Living as such how could my exile be a liberating experience? At the beginning of June 2016, I visited one Iraqi woman, who moved to the UK after 2003. She was not many years older, but her experience was much bigger and deeper than mine. We knew each other through mutual contact and we met once few months after my arrival when our mutual contact invited us to attend an event for Iraqi diaspora in the Arab British Center. I was lost and she showed me the way. I introduced myself and because we shared the same name, we hit off. It turned to be she was the person who helped in getting me my first part-time job. We friended each other on Facebook and started a friendship based on nostalgia for everything that is genuinely Iraqi, and missed in the UK. Then she invited me to her house.

She was not the first Iraqi living in the UK to invite me over. When I first came, a contact in Iraq asked his friends in London to invite me over and look after me. They paid their obligations by one lunch or dinner invitation and asking me to contact if I needed something, but such pleasantries were always preceded by the advise of relying on myself only to survive in London. Such invitations were heavy on my heart, as Iraqis would say, and I knew they were not enthusiastic about it either. However, Nadia's invitation was different. I was waiting for it. I was badly in need of a friend with whom I could connect with and Nadia's Facebook profile suggested that she could be what I was looking for.

In her house in St. Albans I met her two kids and her English husband. We shared fried tomato the Iraqi way and chatted a lot about our experiences. The few things she mentioned about her experience enlightened me, and made me aware of the freedoms that were denied to women at home but were available here.

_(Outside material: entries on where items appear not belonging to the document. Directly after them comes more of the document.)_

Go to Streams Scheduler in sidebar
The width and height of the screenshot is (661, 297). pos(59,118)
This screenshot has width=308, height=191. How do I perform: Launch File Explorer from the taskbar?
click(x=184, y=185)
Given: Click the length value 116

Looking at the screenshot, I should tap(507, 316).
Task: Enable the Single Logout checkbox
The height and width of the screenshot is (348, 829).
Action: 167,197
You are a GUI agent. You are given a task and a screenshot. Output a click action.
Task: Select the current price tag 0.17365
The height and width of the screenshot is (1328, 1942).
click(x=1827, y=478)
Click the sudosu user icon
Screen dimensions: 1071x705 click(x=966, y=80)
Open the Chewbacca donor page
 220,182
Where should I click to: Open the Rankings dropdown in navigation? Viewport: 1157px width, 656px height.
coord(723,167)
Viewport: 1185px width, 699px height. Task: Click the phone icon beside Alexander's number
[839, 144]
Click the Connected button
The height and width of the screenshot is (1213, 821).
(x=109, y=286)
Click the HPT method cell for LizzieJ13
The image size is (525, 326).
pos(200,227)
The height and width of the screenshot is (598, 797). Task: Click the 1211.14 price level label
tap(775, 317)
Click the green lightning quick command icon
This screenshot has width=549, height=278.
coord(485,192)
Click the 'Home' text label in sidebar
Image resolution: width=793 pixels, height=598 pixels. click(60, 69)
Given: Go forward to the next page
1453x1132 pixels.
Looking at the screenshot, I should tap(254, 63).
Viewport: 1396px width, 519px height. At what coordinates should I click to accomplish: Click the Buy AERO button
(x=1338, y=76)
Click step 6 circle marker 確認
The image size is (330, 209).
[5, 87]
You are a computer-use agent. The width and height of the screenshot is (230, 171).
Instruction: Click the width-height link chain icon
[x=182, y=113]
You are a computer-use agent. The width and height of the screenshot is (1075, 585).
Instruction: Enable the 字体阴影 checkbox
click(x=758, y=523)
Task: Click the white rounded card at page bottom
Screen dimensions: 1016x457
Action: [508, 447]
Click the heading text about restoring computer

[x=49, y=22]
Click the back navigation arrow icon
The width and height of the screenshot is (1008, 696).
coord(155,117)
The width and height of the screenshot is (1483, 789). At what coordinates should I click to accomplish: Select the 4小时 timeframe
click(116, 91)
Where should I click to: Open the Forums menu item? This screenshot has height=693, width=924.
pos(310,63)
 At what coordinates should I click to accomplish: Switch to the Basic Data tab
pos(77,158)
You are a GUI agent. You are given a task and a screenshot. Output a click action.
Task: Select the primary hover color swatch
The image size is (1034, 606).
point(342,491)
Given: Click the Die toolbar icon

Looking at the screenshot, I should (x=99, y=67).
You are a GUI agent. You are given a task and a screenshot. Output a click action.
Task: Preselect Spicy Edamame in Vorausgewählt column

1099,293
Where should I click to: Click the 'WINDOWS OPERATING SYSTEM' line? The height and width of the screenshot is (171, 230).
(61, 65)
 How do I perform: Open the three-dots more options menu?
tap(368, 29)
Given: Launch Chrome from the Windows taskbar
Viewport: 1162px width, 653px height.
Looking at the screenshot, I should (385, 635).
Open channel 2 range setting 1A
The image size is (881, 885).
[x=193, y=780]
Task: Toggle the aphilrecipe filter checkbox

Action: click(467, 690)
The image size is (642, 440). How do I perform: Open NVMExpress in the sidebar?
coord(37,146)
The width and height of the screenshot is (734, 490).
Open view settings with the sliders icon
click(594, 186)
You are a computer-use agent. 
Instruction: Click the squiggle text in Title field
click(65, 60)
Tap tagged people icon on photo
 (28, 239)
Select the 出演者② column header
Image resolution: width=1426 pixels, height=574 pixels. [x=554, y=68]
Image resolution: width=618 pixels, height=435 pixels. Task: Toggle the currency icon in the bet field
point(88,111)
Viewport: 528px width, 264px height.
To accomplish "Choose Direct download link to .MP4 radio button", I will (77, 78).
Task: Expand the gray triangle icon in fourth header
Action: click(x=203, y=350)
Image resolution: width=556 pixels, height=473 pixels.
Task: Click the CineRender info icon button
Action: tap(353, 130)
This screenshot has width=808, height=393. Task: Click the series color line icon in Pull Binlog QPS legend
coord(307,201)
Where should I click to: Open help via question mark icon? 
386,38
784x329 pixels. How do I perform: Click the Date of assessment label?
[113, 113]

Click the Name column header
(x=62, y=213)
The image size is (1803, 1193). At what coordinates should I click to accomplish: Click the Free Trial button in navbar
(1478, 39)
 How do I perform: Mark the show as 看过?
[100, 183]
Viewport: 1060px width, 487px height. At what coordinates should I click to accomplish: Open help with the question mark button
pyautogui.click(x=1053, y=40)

Such freedoms are taken for granted by Europeans, and I failed to recognize them and make use of them, but there were valuable and worth fighting for in our part of the world.

Starting from that time, I looked at myself in the mirror and asked myself how I wanted look like, with or without headscarf, in a dress, jeans, bare-shouldered top, or long-sleeve. I asked myself if I was to keep the headscarf, why I was doing it? Is it because I believe in it, or I was keeping it for my family? I questioned every definition I gave to myself in terms of religion, gender, sexuality, race, ethnicity, nationality, and whether I was who I claimed myself to be.

One result came of my questioning, that every definition I had given myself before was taught, imposed by outside power, be it religion, family, school, society, or political system. I realized I could not change the last 37 years of my life, nor the identity I had assumed under those influences, but I could refashion an identity of my own now. Then I understood the words of Mahnaz Afkhamy: exile could be liberating, when we realize we no longer belonged to the old world we left, nor did we belong to the new one, we just moved to. We has parted with our past, and our future was yet to be written, the only certainty we had was an open landscape of now moments.

My questioning and redefinition has not resolved yet. After two years I am negotiating what I am and what I want to be, but I know now that I am no longer the same woman who landed in London two years ago. I know I am no longer in a maze, and no matter how foggy the near future, I am definitely heading somewhere, where I can be who I truly am!